━━━━━ Information supplied ━━━━━

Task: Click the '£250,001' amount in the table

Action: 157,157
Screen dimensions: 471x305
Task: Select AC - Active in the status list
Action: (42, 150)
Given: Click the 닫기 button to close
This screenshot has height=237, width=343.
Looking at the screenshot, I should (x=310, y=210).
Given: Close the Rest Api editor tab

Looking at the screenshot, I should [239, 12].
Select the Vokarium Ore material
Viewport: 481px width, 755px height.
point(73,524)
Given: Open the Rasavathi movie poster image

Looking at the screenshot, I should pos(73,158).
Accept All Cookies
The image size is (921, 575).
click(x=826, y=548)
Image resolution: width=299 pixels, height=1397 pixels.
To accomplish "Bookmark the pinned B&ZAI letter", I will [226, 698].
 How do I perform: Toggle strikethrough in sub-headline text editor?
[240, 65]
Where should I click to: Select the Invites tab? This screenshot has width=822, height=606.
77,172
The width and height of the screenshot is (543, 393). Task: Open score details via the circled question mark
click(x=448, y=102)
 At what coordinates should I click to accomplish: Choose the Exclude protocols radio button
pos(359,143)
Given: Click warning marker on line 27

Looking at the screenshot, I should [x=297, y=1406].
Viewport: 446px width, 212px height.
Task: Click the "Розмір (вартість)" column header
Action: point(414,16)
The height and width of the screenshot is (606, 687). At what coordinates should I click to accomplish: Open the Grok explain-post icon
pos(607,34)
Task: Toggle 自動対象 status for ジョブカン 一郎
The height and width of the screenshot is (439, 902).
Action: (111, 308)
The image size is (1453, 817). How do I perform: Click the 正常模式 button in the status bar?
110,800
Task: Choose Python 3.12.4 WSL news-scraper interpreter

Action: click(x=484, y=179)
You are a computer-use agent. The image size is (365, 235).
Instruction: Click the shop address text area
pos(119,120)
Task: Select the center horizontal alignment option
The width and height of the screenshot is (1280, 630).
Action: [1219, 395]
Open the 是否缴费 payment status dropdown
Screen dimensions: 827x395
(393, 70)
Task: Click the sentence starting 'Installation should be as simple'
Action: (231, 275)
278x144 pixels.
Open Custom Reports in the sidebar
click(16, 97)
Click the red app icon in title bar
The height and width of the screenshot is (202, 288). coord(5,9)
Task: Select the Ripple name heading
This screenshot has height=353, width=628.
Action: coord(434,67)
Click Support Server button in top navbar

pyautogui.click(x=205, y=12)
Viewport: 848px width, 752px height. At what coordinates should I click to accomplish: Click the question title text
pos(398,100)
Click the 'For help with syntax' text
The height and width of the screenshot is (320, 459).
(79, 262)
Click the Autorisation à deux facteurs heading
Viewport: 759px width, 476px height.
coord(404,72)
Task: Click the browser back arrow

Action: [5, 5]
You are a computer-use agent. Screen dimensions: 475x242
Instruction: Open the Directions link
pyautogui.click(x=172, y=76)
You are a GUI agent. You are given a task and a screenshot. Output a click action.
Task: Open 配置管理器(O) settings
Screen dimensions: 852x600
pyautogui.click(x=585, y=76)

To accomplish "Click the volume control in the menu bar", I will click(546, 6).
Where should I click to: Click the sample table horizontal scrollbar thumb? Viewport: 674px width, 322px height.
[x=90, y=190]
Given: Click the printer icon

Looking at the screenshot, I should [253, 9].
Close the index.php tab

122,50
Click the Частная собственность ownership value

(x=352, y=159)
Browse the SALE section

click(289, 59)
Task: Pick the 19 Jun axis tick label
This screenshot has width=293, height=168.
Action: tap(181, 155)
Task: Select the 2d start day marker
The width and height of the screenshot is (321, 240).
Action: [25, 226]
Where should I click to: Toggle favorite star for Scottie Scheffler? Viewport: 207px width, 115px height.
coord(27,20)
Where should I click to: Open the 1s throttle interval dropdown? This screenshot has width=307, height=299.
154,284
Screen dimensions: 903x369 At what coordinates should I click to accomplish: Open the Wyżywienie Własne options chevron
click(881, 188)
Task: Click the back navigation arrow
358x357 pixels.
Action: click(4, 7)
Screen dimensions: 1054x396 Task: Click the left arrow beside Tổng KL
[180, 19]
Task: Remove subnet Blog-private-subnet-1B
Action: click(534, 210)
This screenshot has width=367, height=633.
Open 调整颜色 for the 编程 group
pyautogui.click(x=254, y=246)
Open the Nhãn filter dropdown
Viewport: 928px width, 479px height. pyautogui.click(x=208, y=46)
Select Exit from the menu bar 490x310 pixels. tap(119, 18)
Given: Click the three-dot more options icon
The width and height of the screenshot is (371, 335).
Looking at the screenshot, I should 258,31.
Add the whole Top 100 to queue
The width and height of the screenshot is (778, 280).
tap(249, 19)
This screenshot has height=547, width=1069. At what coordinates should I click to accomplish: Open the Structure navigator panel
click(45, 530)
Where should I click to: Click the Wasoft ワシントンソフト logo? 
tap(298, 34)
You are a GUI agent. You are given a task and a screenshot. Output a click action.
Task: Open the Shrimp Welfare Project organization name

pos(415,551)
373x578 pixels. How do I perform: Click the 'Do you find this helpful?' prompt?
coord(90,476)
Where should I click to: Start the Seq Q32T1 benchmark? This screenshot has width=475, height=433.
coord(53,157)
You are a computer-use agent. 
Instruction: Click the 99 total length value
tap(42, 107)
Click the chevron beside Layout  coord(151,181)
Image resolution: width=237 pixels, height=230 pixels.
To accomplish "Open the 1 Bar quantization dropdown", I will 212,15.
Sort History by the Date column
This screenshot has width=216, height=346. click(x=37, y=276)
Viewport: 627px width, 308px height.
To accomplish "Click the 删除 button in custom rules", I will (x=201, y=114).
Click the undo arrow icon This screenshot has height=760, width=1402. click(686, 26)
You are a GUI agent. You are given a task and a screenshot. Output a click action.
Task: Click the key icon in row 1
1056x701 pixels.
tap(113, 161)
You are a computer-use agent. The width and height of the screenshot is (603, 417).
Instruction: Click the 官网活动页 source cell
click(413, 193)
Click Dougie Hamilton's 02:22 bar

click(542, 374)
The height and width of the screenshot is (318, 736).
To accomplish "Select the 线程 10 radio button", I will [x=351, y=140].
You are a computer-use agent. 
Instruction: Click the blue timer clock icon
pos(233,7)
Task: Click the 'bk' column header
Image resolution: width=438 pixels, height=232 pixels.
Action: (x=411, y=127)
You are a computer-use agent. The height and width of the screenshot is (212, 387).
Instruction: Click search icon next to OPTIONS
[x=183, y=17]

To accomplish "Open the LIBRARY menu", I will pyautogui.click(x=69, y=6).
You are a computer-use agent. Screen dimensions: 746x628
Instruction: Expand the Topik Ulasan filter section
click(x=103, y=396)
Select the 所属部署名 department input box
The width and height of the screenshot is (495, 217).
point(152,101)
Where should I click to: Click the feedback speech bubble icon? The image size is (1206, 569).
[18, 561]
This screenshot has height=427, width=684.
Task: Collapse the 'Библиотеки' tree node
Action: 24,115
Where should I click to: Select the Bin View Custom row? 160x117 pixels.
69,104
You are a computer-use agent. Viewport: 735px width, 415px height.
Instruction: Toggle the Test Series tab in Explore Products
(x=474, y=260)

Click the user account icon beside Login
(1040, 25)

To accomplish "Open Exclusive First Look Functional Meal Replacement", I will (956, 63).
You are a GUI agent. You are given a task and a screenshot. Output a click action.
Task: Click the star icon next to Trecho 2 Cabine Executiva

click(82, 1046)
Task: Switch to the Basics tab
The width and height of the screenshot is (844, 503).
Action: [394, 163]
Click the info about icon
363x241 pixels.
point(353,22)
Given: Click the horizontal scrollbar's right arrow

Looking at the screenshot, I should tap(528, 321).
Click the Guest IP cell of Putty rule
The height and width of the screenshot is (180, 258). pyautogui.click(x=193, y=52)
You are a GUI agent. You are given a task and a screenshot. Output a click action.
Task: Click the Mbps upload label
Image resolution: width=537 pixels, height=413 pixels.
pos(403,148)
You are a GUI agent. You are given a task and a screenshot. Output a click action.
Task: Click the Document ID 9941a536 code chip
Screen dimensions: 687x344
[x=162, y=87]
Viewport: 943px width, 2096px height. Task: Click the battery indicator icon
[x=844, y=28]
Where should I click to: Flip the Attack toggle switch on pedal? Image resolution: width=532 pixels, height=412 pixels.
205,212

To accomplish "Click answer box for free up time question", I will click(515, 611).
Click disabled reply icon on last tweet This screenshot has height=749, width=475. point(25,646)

━━━━━

What the task asks:
Could you set down exactly the lines from the one containing "Task: Click the Document" through the last line of the records above, both included?

Problem solution:
Task: Click the Document ID 9941a536 code chip
Screen dimensions: 687x344
[x=162, y=87]
Viewport: 943px width, 2096px height. Task: Click the battery indicator icon
[x=844, y=28]
Where should I click to: Flip the Attack toggle switch on pedal? Image resolution: width=532 pixels, height=412 pixels.
205,212

To accomplish "Click answer box for free up time question", I will click(515, 611).
Click disabled reply icon on last tweet This screenshot has height=749, width=475. point(25,646)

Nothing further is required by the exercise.